Remember, sound doesn’t travel at all through the vacuum of space. Most of the universe is silent. In order to be heard, your radio bitcoin must first be received or else the waves diffuse slowly, faintly through the universe and faintly diffusing, like the ascent of their last end, upon all the matter and the void.
Although Bitcoin is a relatively decentralized technology on a human scale, in the grand cosmic scheme of things its production will probably always be centered on or near Earth, the moon, and perhaps space stations orbiting the Earth, although its reach extends far beyond.
Increasing time penalties due to the speed of light barrier on data transportation will make moving the majority of Bitcoin’s hash rate very far from Earth impractical under most circumstances. The exception to this would be events that put Earth’s population, and, therefore, its Bitcoin economy and large percentages of its mining pools at risk. Internal, external, anthropogenic or non-anthropogenic risks could all play a factor in whether bitcoin will always be mined on Earth.
However, Bitcoin will remain useful both on and off Earth. Outside of cosmic Bitcoin broadcasts, communities of offworld beings can transact and develop their economies using Bitcoin’s second layers such as the Lightning Network. They can even achieve batched final settlement, though in that future, the price of final settlement will be high and additional security measures will be necessary to protect transactions en route to the most up-to-date copy of the Bitcoin ledger.

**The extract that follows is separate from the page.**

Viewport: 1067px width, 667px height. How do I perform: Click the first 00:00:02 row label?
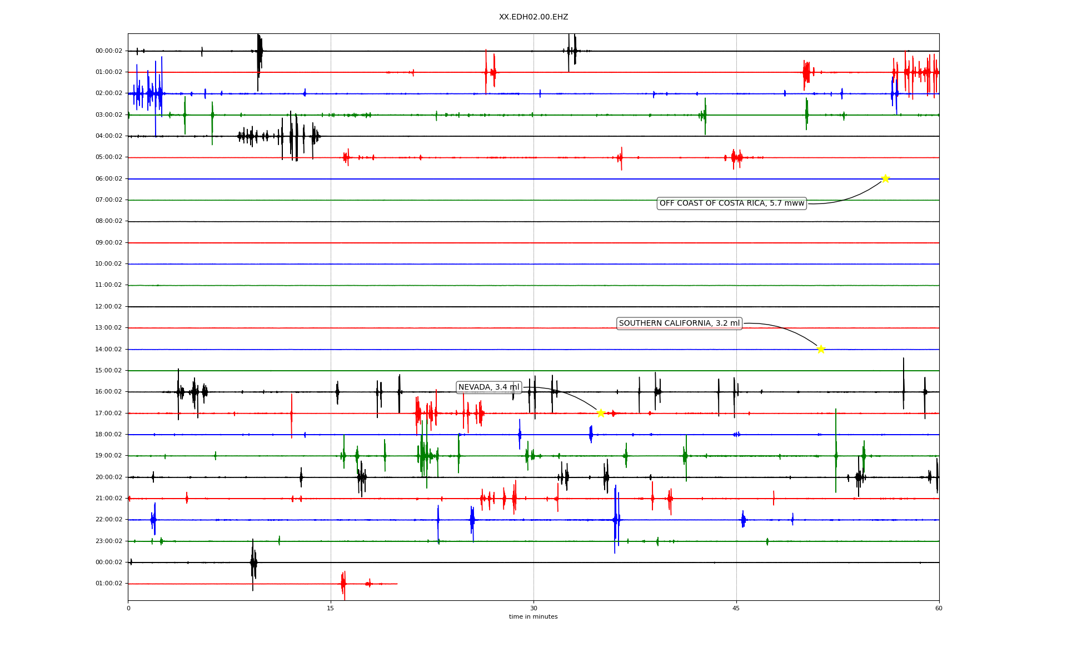click(x=108, y=51)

This means future offworld dwellers will use and transact in bitcoin and its emergent layers. They will also run their own (time lagged) nodes, however, they will be dependent on their laser or radio broadcast bitcoin being received on Earth, and just as dependent upon Earth’s transmission of good ledger data back to them. One would think this would drastically and irrevocably tip the scales of power toward the Earth, however, bitcoin is a power as well as a token. It is the ability to send energy regardless of geographical location, provided there are means of transmission and reception. Outside of holding bitcoin, offworlds will transact, and Earth’s economy will remain highly incentivized to receive their bitcoin.
The question becomes what value will offworlds provide in exchange for bitcoin? Entertainment via novel data? Cosmic VR experiences perhaps? Maybe stake in the real estate of foreign planets.
In the event the space dwellers find themselves ostracized or at a political and economic disadvantage, or should Earth be destroyed or come under threat of destruction, they may choose to abandon Bitcoin altogether in favor of their own blockchain whose hash rate they can control. In this way, the offworlds will be able to determine the lengths of their dependence, the limits of their endurance, their own fate. Overcoming interplanetary time-lag and hash rate complications is perhaps the only practical use case for blockchains outside of Bitcoin.
Although Bitcoin is a revolutionary technology for humans, a consideration of the grander scheme reveals that it is not a fundamental force in the universe. Rather, the evolution of technology, Bitcoin’s longevity, is beholden to entropy and the passage of time. Bitcoin are but rejoinders to the cosmic storm. It is our engineering of cosmic receivers and transmitters, the expansion of our nodes, that will make bitcoin the first native currency of space.